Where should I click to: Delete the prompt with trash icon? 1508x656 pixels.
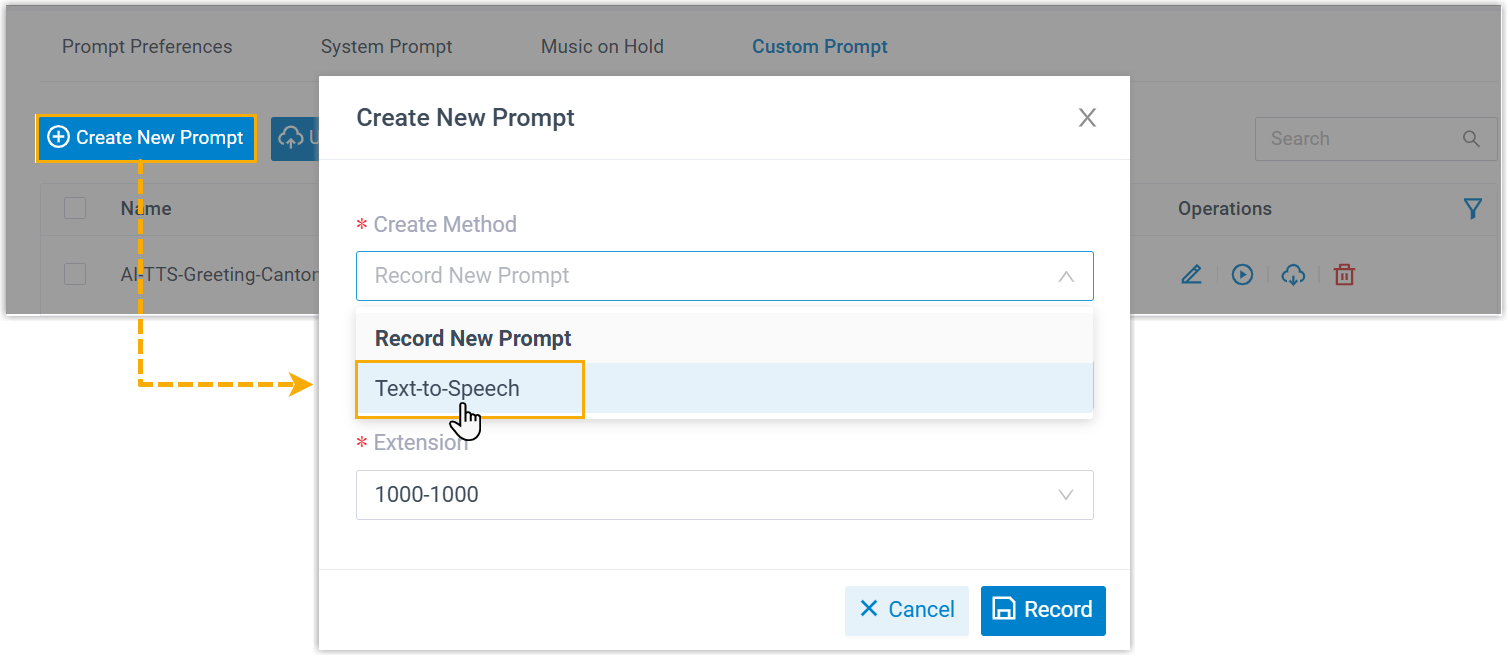tap(1345, 275)
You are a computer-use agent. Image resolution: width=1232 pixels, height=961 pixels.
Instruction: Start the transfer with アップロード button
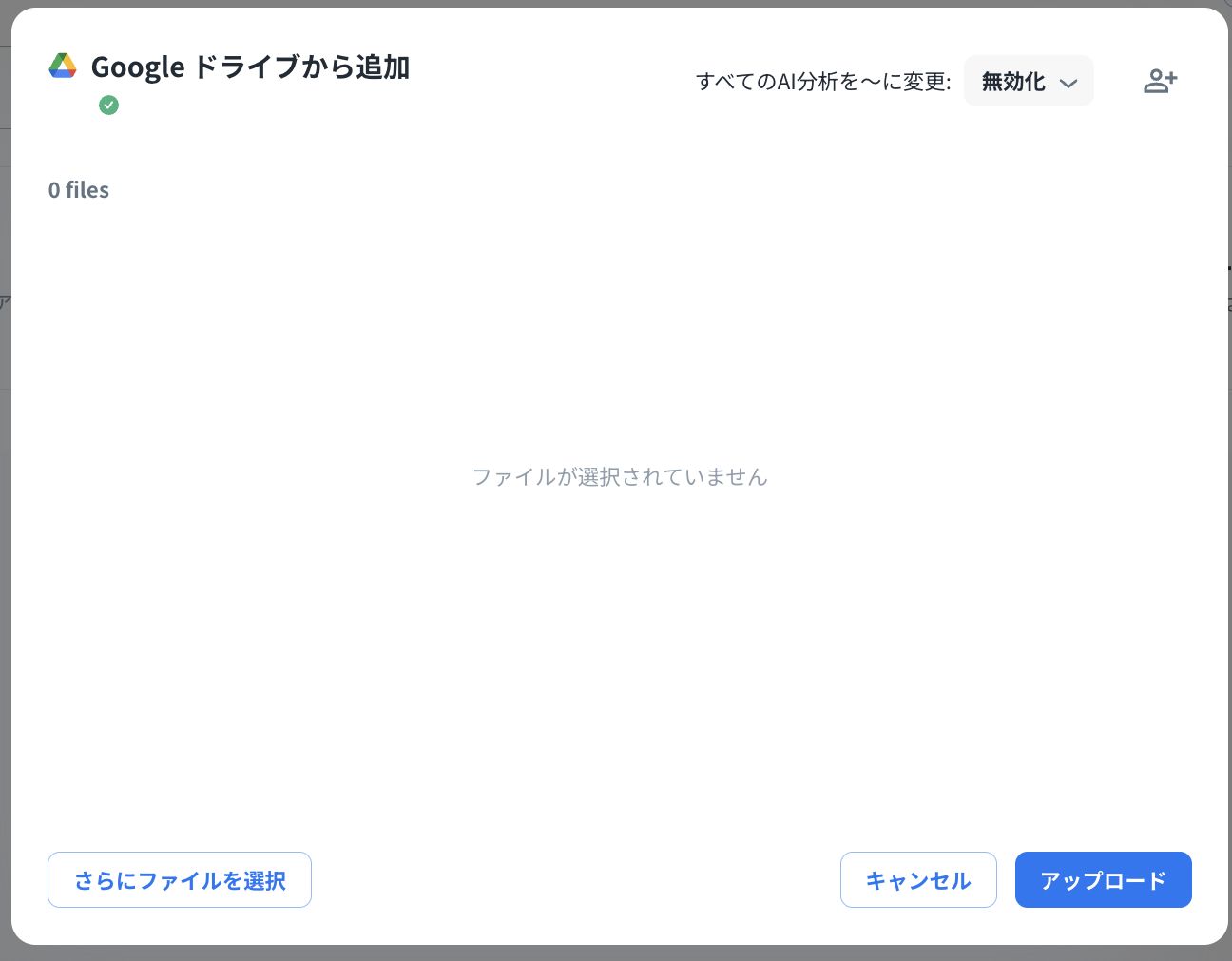(x=1103, y=880)
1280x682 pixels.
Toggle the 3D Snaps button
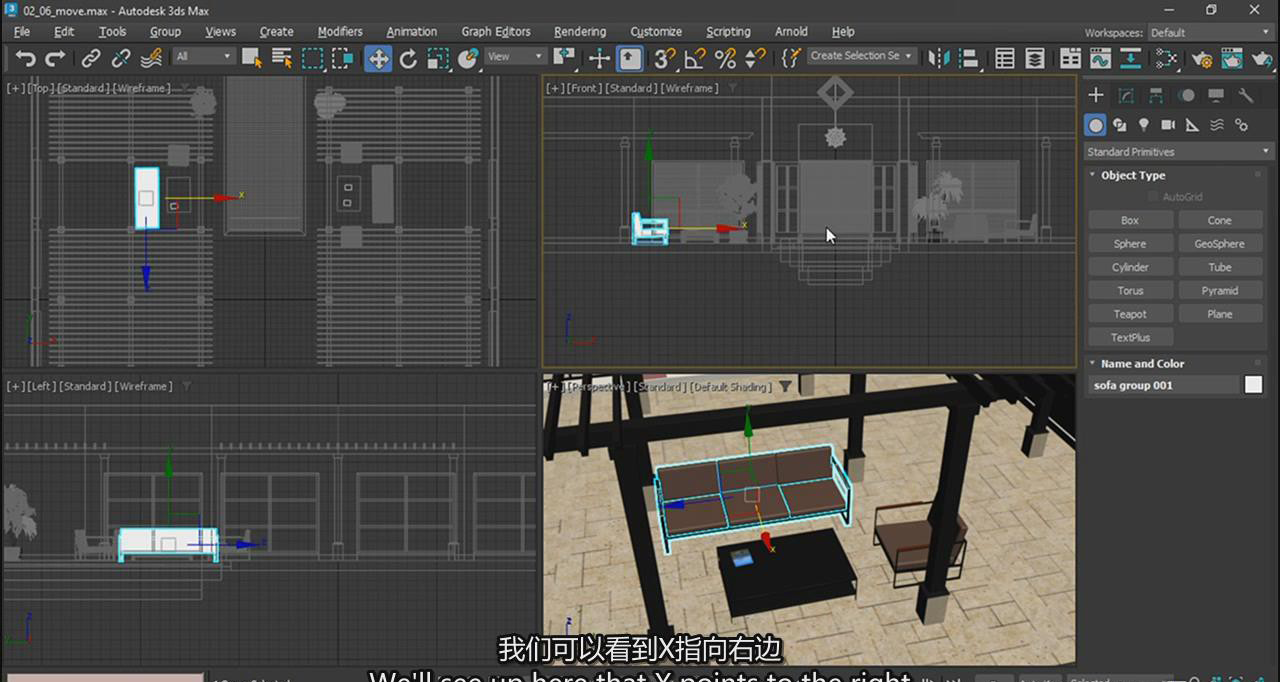(x=665, y=59)
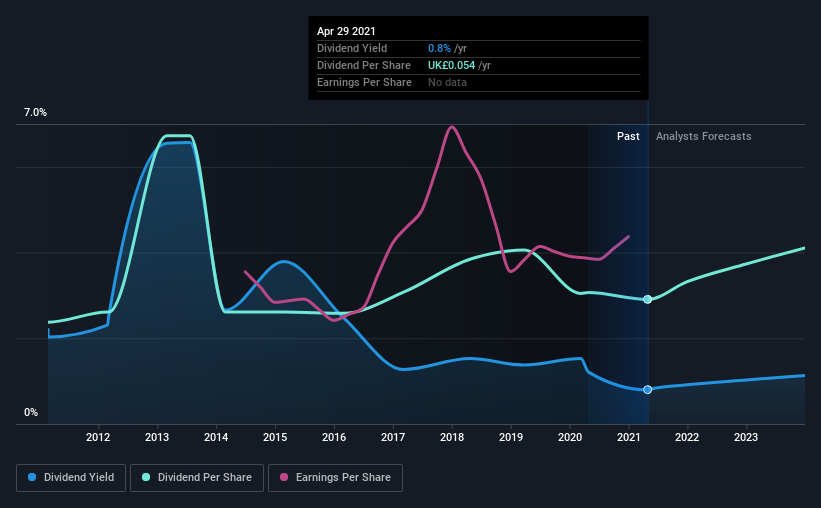Click the 0.8% dividend yield tooltip value
The height and width of the screenshot is (508, 821).
click(x=439, y=48)
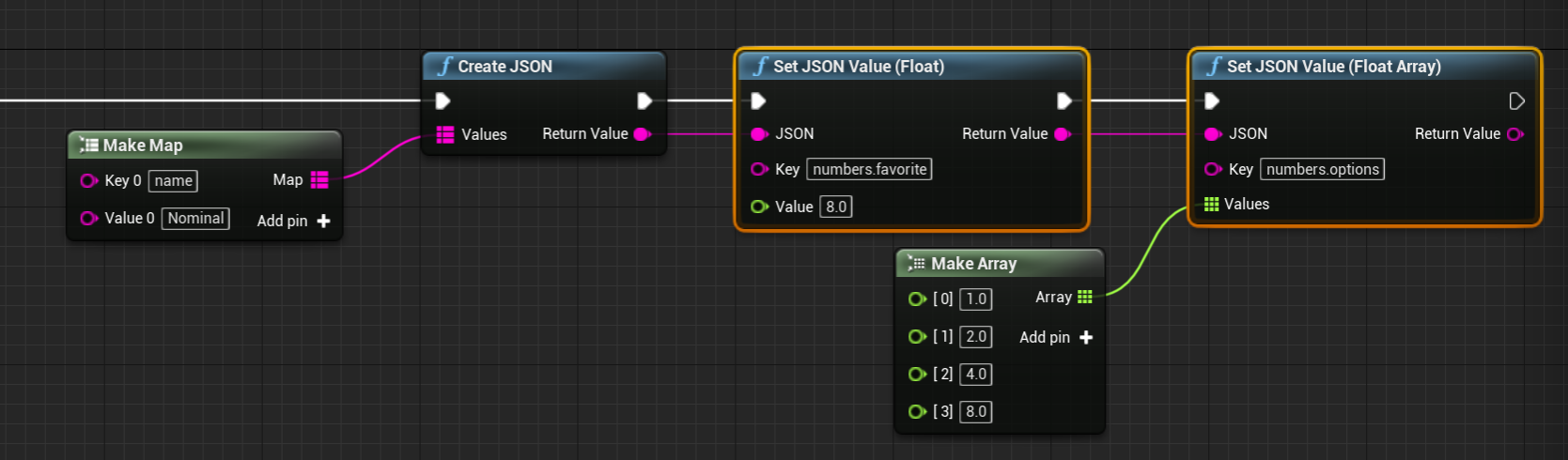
────
## What you have to do:
Copy the text of the material above word for word, leaving out the pictures.

## Result for this task:
Where should I click to: Delete the prompt with trash icon? 1508x656 pixels.
tap(1345, 275)
You are a computer-use agent. Image resolution: width=1232 pixels, height=961 pixels.
Instruction: Start the transfer with アップロード button
(x=1103, y=880)
1280x682 pixels.
Toggle the 3D Snaps button
(x=665, y=59)
Click the 0.8% dividend yield tooltip value
The height and width of the screenshot is (508, 821).
click(x=439, y=48)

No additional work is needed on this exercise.